There is a particular species of bad writing that mistakes novelty for imagination and information for meaning. It is the kind of writing that believes the reader must be dazzled, startled, or bludgeoned into noticing the world‑building because the writer has no confidence that the world itself is interesting enough to stand on its own.
A recent specimen (among many) appears in Star Trek: Starfleet Academy, where a Klingon cadet recounts a scene from an opera and announces that the rival house has been served the “hearts and the quadri‑testicles” of their fathers.
This is the sort of line that tells you everything about the writer and nothing about the character.
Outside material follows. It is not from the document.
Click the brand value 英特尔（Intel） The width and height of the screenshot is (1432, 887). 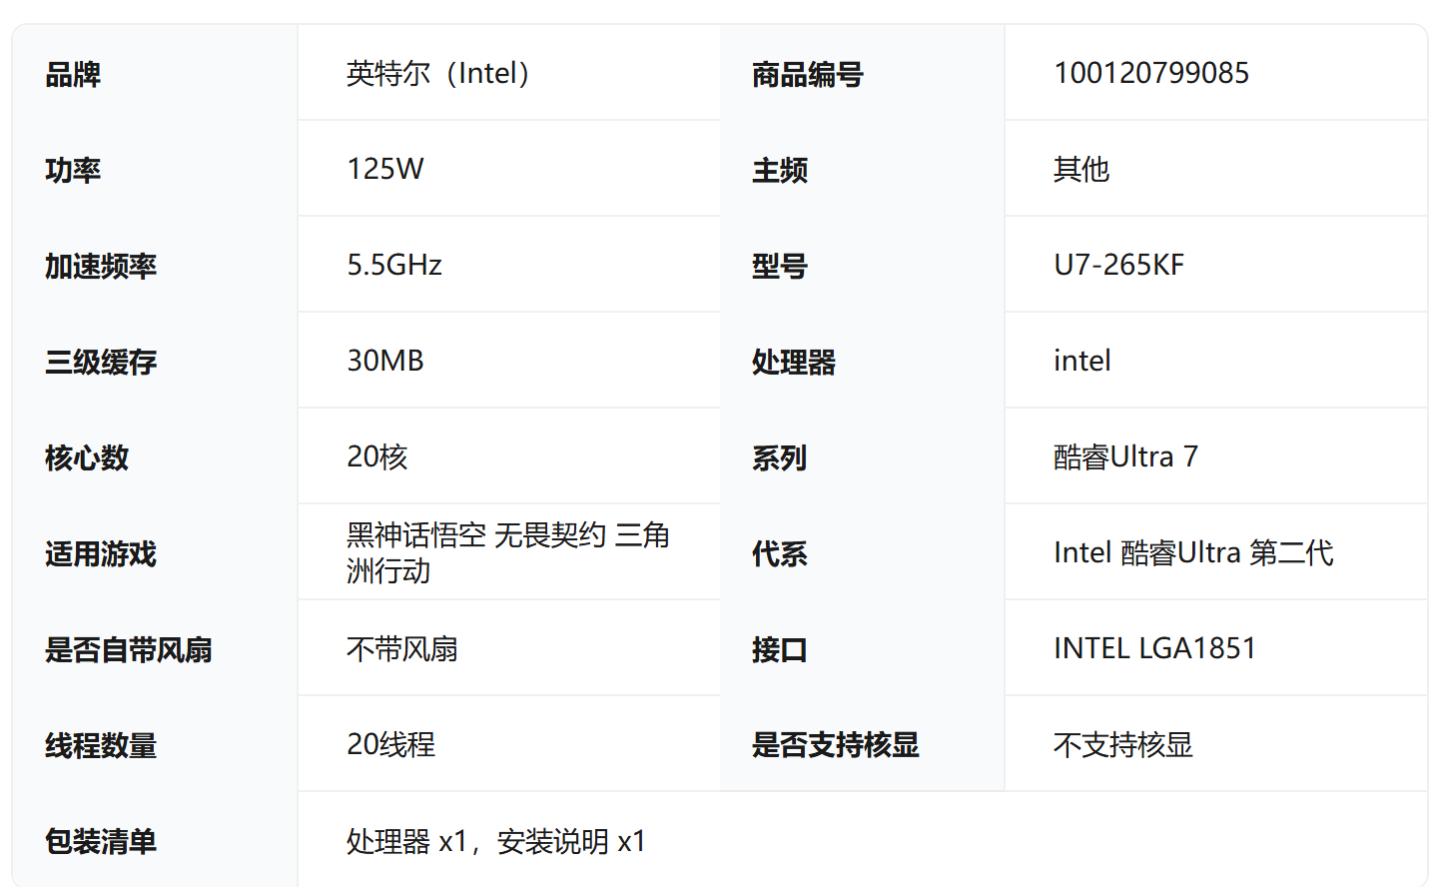pyautogui.click(x=437, y=74)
A Klingon, one assumes, would not pause to marvel at the number of his own reproductive organs. He would not speak of “quadri‑testicles” any more than a human poet would rhapsodize about his “dual‑kidneys” or “bi‑lungs.” The term exists only for the benefit of the audience, and even then only for the portion of the audience the writer assumes must be bribed with fictional anatomical trivia to stay awake.
C. S. Lewis once warned young writers against the temptation to “tell us what is not worth telling.”
Absurdity can be delightful when it arises naturally from the world. However, the detail here is meaningless. Having a character announce, with the subtlety of a foghorn, that Klingons have four of something humans have two of, does nothing for the story. It is useless trivia.
The line stands as a small but telling monument to a larger problem in contemporary writing: the belief that world‑building is accomplished by piling up facts rather than by revealing a world through the eyes of those who inhabit it.
Write what the character would say, not what you want the audience to notice.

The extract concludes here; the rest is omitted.